# I like my KG 281 so much...



## dasho (Apr 8, 2002)

that I would like to get another LOOK as a second bike. I've had the 281 since 2002 and although I have bought a Giant TCR, and a Specialized Roubaix since then, I've sold them and hung on to the 281 for it's combo of handling, comfort, and road feel.

What I have heard is the newer LOOKs are much stiffer than the 281 and since I'm a recreational type rider, I want someting more compliant. Are there any models out there that compare to the outstanding qualities of the 281?

I heard the LOOKs with the external lugs are more compliant and I like the looks of them. I know the 381 and 481 covered the lugs and wonder if that changed the ride characteristics any? 

Also, are any of the older models available anywhere or do I need to find a used one on ebay etc.? Thanks in advance!


----------



## andy02 (Nov 14, 2002)

*585?*

I just took my 585 on some rought pavement today and it was great. And I was comming off a 5900. I think you will be happy with any of the look frames, well maybe avoid the ultra line. check racycles.com they have good close outs.


----------



## WBC (Nov 11, 2004)

*I had a 481sl*

And I now have a 595. As much as I liked the 481 I honestly feel that the 595 is an even more comfortable ride. Seems to have a better road feel and I can ride it as long as I've ever road the 481. I would imagine a 585 would be similar since the geometry is pretty much the same.

WBC


----------



## John H. (May 17, 2007)

I just put the first 150 miles and 10000 ft of climbing on my new 585 (finished the build Friday night) and I cannot believe how smooth a ride the bike offers. I am a recreational rider as well and I feel like I got the perfect frame for club rides, century rides, etc. The fact that LOOK is able to design that much comfort into a frame as stiff as the 585 is truly impressive.


----------



## mtbguate (Mar 14, 2006)

*Like the 281 as well*

Been upgrading it a bit. Just replaced the old Ultegra 53x42 crank for a Richtey WCS Cyclocross 48x38, to tighten the gear ratios (not on the pic). I'm still thinking of a 50x34. 

Also I'll get some new stickers for it, since these old ones are almost done.

**Word and item position data**
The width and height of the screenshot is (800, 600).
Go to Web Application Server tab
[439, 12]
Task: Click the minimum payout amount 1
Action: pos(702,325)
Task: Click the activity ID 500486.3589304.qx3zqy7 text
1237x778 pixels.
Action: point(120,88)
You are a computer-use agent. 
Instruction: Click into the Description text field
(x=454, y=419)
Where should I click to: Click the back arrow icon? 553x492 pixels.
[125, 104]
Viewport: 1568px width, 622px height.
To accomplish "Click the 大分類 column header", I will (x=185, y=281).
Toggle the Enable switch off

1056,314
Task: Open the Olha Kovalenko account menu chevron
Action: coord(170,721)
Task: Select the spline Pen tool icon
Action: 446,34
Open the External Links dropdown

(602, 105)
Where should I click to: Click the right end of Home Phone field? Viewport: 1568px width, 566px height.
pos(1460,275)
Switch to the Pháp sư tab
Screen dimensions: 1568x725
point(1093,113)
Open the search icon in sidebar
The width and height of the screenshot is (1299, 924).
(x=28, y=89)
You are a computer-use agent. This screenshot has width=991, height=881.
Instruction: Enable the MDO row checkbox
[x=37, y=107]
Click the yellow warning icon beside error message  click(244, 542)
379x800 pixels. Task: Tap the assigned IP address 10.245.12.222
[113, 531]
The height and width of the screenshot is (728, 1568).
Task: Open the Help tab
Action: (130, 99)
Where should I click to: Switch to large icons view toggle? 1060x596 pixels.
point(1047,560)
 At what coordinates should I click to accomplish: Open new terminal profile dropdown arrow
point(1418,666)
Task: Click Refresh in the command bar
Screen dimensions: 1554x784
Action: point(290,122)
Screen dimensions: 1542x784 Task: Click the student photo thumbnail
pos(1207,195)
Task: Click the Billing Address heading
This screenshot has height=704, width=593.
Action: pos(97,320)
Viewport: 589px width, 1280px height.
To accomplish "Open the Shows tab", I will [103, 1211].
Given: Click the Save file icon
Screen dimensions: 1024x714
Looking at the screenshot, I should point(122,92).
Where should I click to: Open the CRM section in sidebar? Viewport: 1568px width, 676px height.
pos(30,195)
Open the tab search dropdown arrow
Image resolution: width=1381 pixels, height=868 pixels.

**Directive**
In the forum thread about LOOK bikes, how many miles and how much climbing had John H. put on his new 585? Answer from the forum thread only.

**Result of this exercise**
The first 150 miles and 10000 ft of climbing.